Senin, 21 Januari 2019

Di Beranda

Surat Ke Empat
Ibu Kota, 21 Januari 2019

Kepada : Kau dan Aku yang tak pernah sama
Dari : Seseorang yang kau kenal

Halo! apa kabar? belum lama rasanya sejak terakhir kali aku menulis surat untukmu. Saat ini angka terakhir dari tahun yang ku tulis disebelah bulan dan tanggal terlah berganti, artinya tahun baru telah dimulai. Bagaimana keadaanmu? dari pengamatanku sepertinya kau tak banyak berubah. Badanmu tetap tegap, bicaramu tetap lembut,  dan masih sibuk seperti biasanya. Hanya saja, aku melihat ada kilat cahaya baru dalam bola mata cokelat itu. Kilatan yang pernah aku saksikan ketika kau memandang "dia". Walau tak secara langsung diri ini berada didekatmu, namun yang aku rasa dan aku pahami adalah begitu adanya. 

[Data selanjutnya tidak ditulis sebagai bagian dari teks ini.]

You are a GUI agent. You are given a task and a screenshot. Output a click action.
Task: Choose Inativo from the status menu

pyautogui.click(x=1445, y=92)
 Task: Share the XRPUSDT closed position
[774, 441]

Kau bertemu seseorang? bagaimana dia? apakah dia baik? apakah dia lucu? apakah dia pengertian?
apakah dia...? Maaf, aku meracau lagi. Bukan kuasaku untuk bertanya hal demikian padamu. Aku senang kau bertemu dengan seseorang dan aku selalu begitu. Apakah dia baik? karena kau pantas mendapatkan seseorang yang baik. Apakah dia lucu? karena kau pantas mendapat seseorang yang mampu menghiburmu kala kau terjatuh. Apakah dia pengertian? karena kau pantas mendapatkan seseorang yang mengerti dirimu sepenuhnya.

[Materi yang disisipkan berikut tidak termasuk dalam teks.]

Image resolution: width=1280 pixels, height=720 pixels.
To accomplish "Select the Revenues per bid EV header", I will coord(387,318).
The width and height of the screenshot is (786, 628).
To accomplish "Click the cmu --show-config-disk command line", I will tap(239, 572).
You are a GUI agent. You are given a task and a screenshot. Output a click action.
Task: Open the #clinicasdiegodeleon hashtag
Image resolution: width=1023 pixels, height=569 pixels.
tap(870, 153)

Aku disini masih sama. Diliputi badai, badai dari bayang-bayang memori yang  tak seberapa harganya untukmu, namun segalanya bagiku. Menyusuri ibukota dengan belaian lembut udara senja di pusat  kota, mengambil beberapa gambar dari sebuah kamera yang kau cengkram seolah kamera itu istrimu. Pohon, bangunan, anak kecil, kendaraan, dan apapun itu yang menurutmu unik, tak akan lepas dari jepretan kamera. Dengan aku, yang berjalan bersisian denganmu sambil sesekali mencuri pandang kala kau tersenyum melihat seorang anak perempuan cantik yang berlari kesana-kemari mengejar bayangannya sendiri. Lantas, sore itu menjadi cukup sempurna dimasanya. 

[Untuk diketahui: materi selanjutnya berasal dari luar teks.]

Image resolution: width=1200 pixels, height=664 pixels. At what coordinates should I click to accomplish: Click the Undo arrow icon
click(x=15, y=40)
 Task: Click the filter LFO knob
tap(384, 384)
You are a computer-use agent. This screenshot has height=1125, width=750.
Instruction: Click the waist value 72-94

Badaimu mungkin telah berlalu, namun tidak dengan badaiku, badai ini. Kenangan yang bahkan terlihat sederahana dan tak bernilai seolah menghantuiku. Menyeret pikiran kusut ini kedalam sajak-sajak indah yang tercipta kala aku menapaki perjalanan bersamamu. Menggulung segala akal sehat yang ku ciptakan dari benturan realita menjadi sebuah bundelan benang kusut tanpa pangkal. Menjelajahi alam pikran dan membajaknya menjadi dunia utopis buah kreativitas khayalan hati yang rapuh. 

Sebuah kesalahan besar bagiku memilih memori itu untuk kembali terulang bahkan walau hanya dalam benak. Banyak hal yang ingin aku sampaikan padamu kala itu. Satu kalimat yang ingin sekali ku ucap kala itu "Jangan pernah  berubah". Nyatanya lidahku kelu, karena aku tahu kalimat itu hanya akan menjadi ucapan sia-sia belaka, karena pada hakekatnya tak ada manusia yang tak berubah. Kala itu yang ku tanam dalam hati hanya sebatas, nikmatilah selagi kau disini karena tiba waktunya kau akan pergi. 

Dan benar saja, segalanya hanya bisa menjadi memori. Tak akan ada lagi sore seperti kala itu. Tak ada lagi bunyi jepretan dari istri kameramu. Tak ada lagi senyum lugu itu. Dan terakhir, tak ada lagi jalan yang bisa ku lalui bersisian denganmu. 

-s-



[Tanda Tanya] Di tepian aku sedang menjamu Pilu yang rampung diramu Mencoba berkelakar dengan kalbu Berdesing menggapai sendu Sudah a...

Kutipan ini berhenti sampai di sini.